FCC launches US inquiry to tackle mobile "bill shock"

The Federal Communications Commission is set to tackle unexpected mobile phone charges as it launches a new inquiry today.

The FCC has set up a new Consumer Task Force, which wants to know why the US is not following the EU model of texting warnings to consumers who are running up extra data usage and roaming charges.

The FCC labels the unexpected charges as “bill shock” and Consumer Task Force leader Joel Gurin revealed that his squad is hearing from many consumers about unpleasant surprises on their bills. “We’ve gotten hundreds of complaints about bill shock, but this is an avoidable problem,” he said.

The new inquiry will address how easy or difficult it is for consumers to monitor their own data usage and know when they are nearing or exceeding pre-assigned limitations according to their contracts. It is also wondered if a text or voice should be used to alert people, particularly since accessibility to those with disabilities will be essential.

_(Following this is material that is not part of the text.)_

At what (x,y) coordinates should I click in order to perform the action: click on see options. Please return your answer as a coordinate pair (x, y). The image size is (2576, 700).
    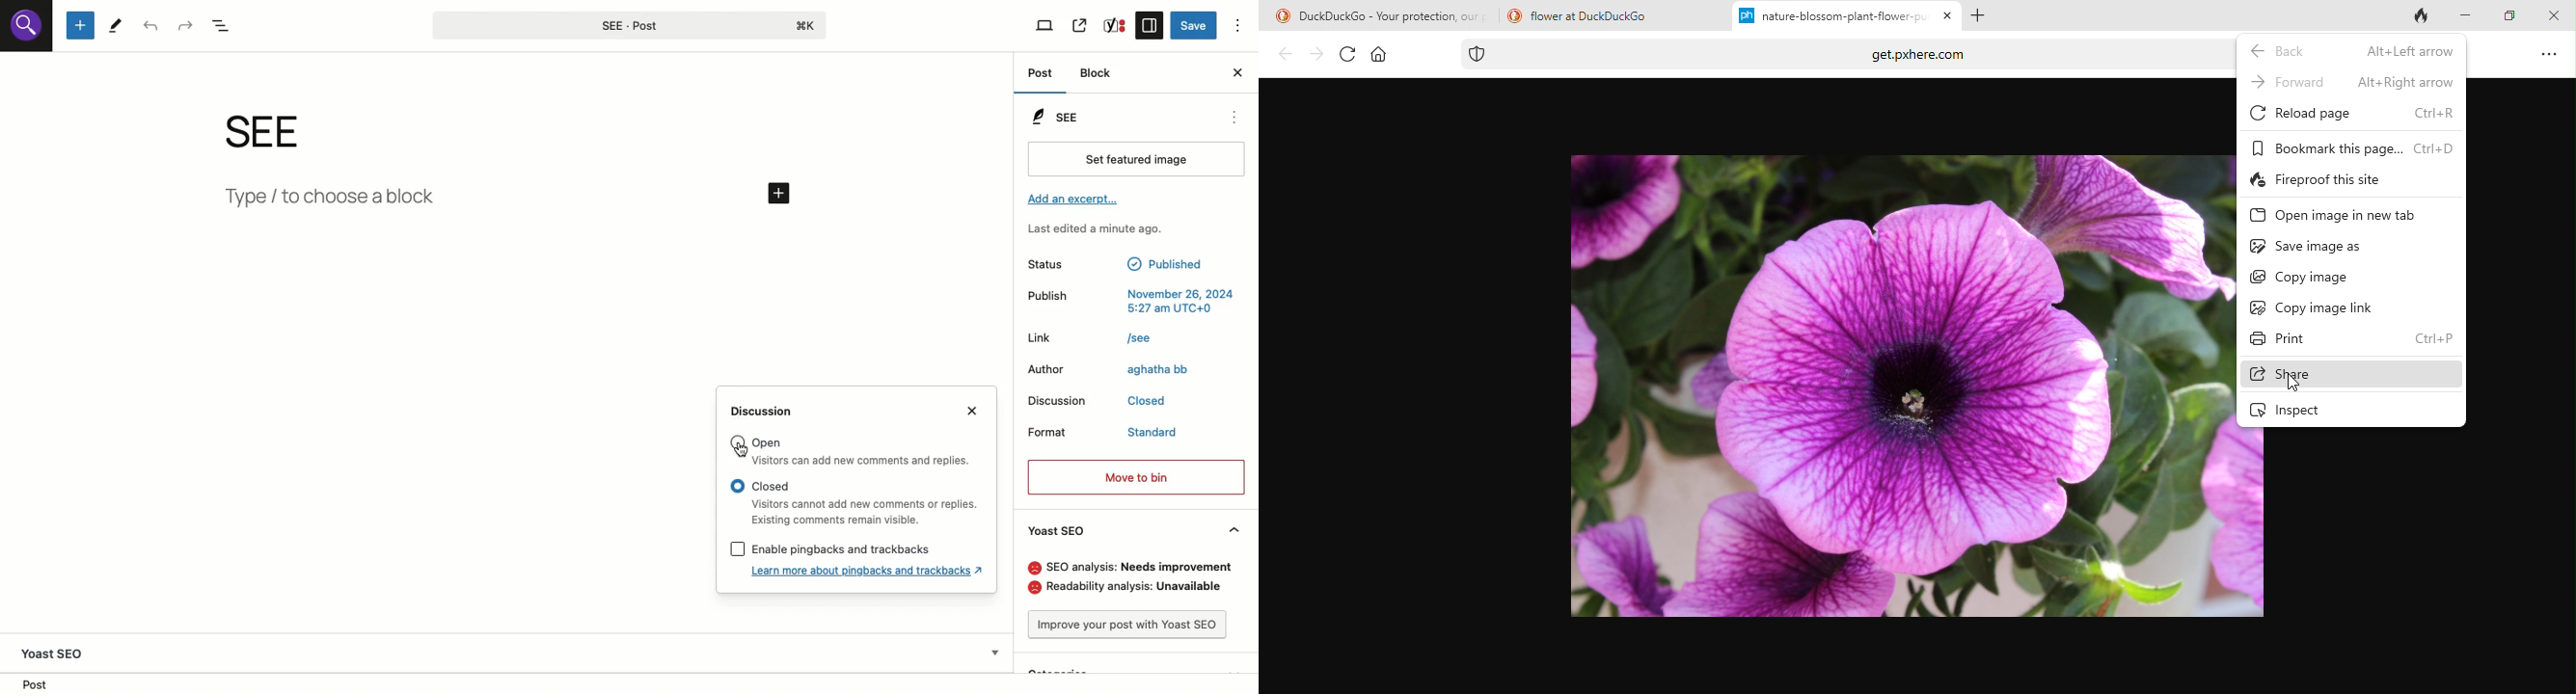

It’s not really understood why the FCC needs a full inquiry for this, as it has been a successful operation in the EU for quite some time. Indeed, EU laws require mobile network providers to provide the relevant alerts to make sure that consumers are well aware of what they are getting themselves into. Afterall, it’s not a nice surprise to find you’ve run up a substantial bill on top of your monthly contract.

The public can give their opinions and comments on the proposals within one and a half months of the notice being published on the Federal Register. A vote will then be taken on how to proceed.